The idea that the writer-soldiers of WWI were united in their scribblings about the horrific meaningless of war - is that even...
The idea that the writer-soldiers of WWI were united in their scribblings about the horrific meaningless of war - is that even true of England? Or is that just the understanding in (politically) popular fashion when the canon of New Criticsm was set in ‘40s America, and still taught in high schools out of inertia? And how much should that supposed consensus be asterisked by factors like the state of poetic fashion under the Bloomsbury Set, and the marginality of land warfare in the English imaginary such that the rah-rah Kipling types tended to the Colonial Service and not the Army?
Because I mean, god knows that’s not the lesson your d’Annunzios and Jüngers took from the experience. On the Continent it seems a lot of clever men returned from the front quite impressed by war and its potential as a means of resolving politics, seeing no reason to confine this potential to foreign affairs.
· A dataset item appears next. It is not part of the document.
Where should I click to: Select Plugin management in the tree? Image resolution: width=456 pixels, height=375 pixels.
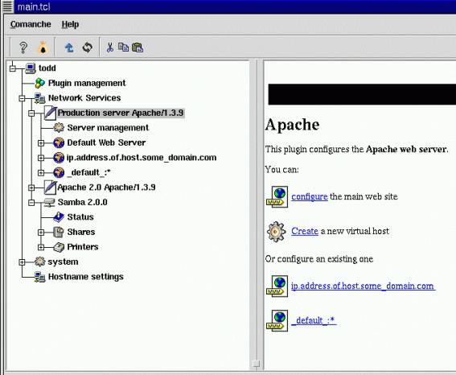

And it’s not like they were wrong!
For ages wise minds had mulled over the great Social Questions - the Labor Question, the National Question, the Jewish Question - without ever resolving anything, but the Bolsheviks established that with sufficient force they were amenable to a simple “Yes”. And then the Sparticists mistook this for an endorsement of “Yes” and failed in their weakness, only to see the Nazis prove that strength was the decisive factor, with which “No” was equally viable.